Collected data

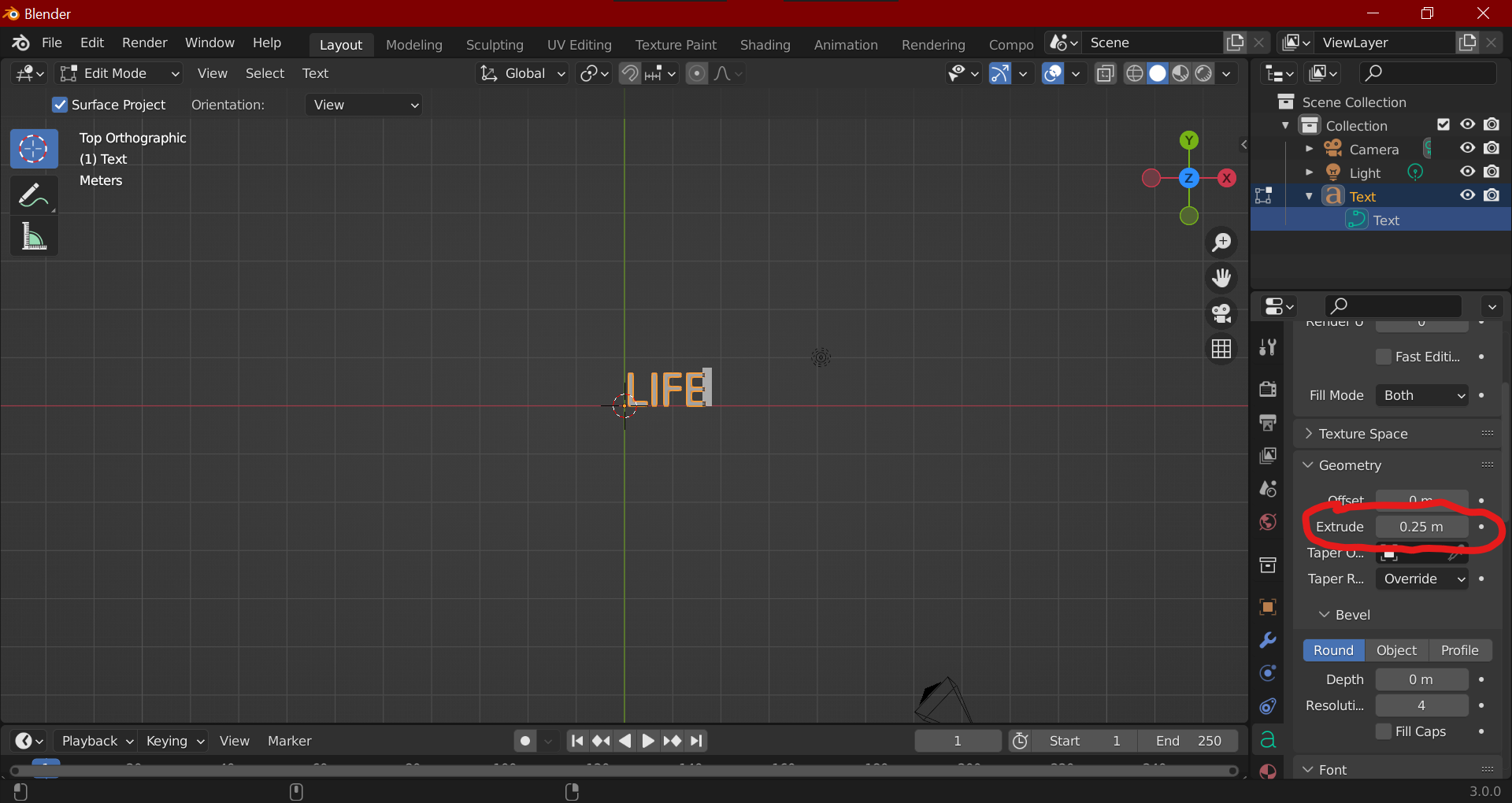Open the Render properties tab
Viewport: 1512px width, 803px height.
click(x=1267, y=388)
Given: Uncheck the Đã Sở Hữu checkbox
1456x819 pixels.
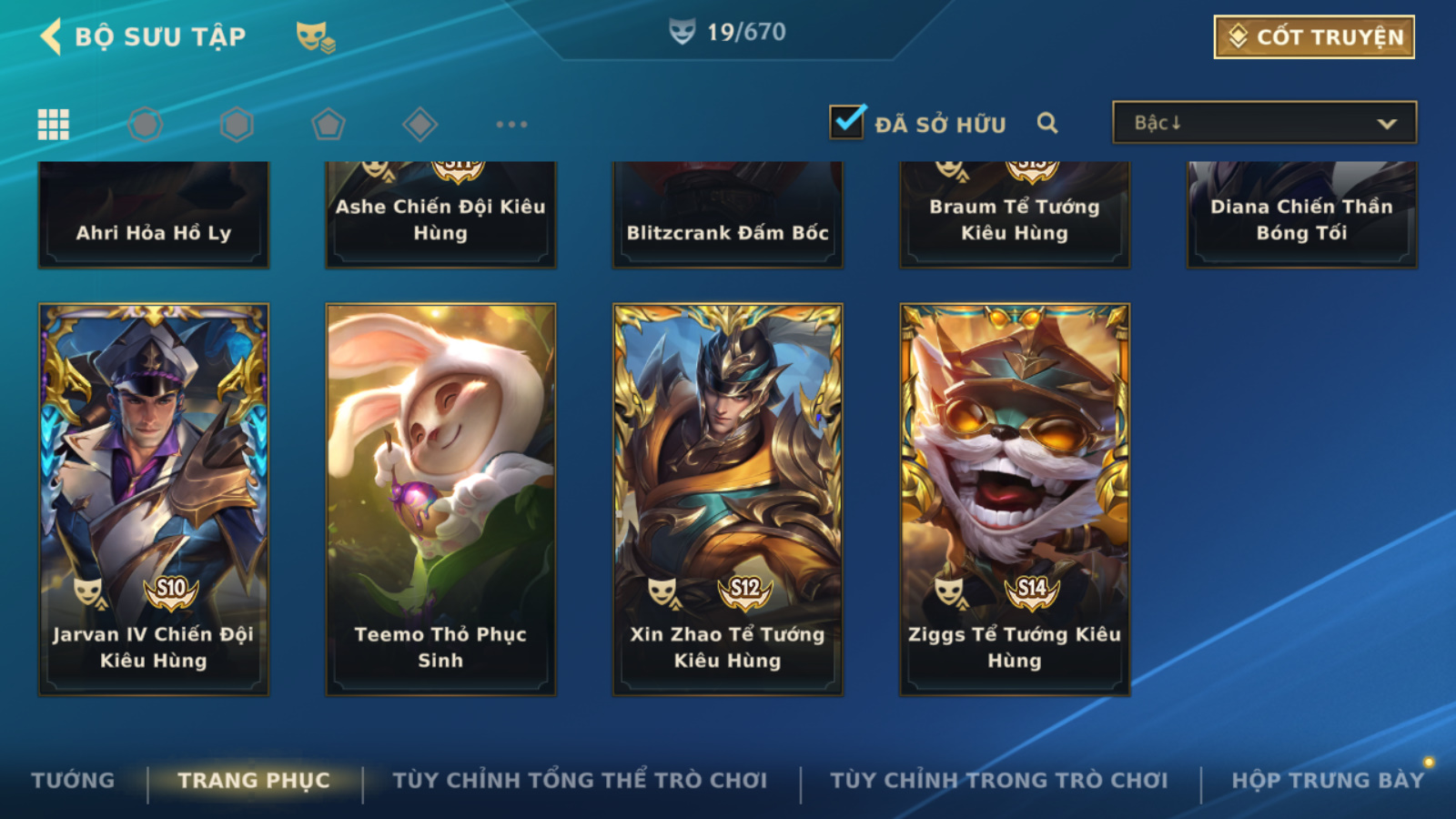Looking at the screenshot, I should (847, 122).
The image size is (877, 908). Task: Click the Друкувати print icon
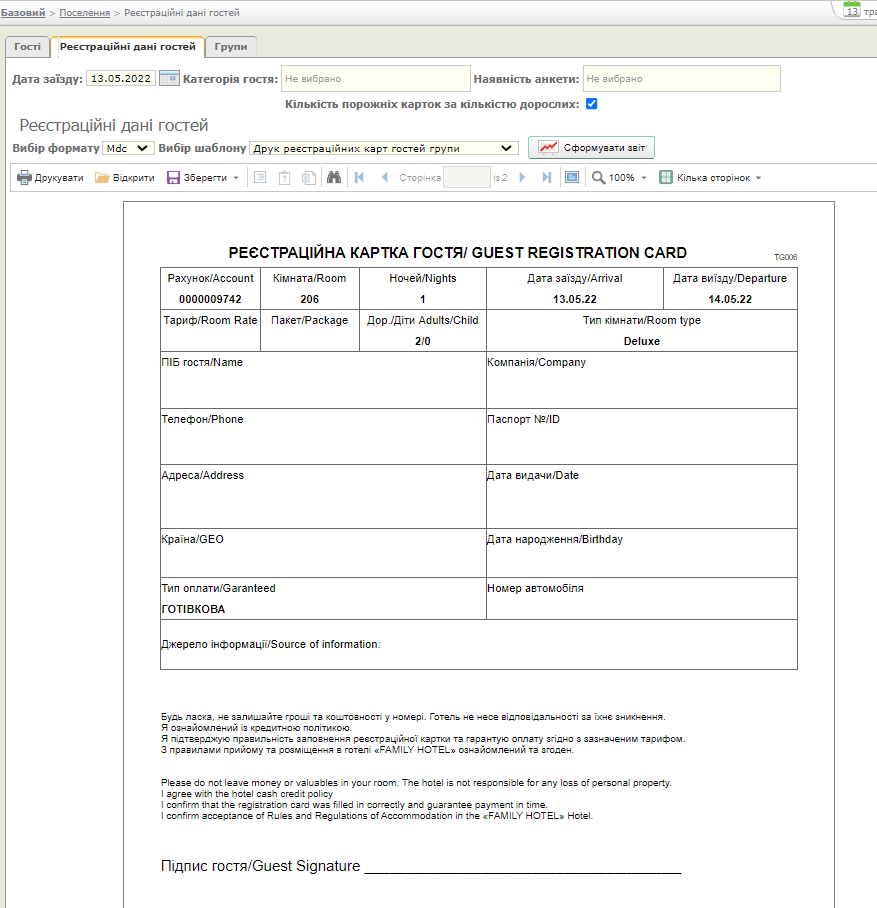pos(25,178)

(WORK TO DO) Copy out the lines above word for word, omitting the pictures.

(SOLUTION TO THIS PROBLEM)
Open the Render properties tab
Viewport: 1512px width, 803px height.
click(x=1267, y=388)
Given: Uncheck the Đã Sở Hữu checkbox
1456x819 pixels.
Looking at the screenshot, I should (847, 122).
The image size is (877, 908). Task: Click the Друкувати print icon
pos(25,178)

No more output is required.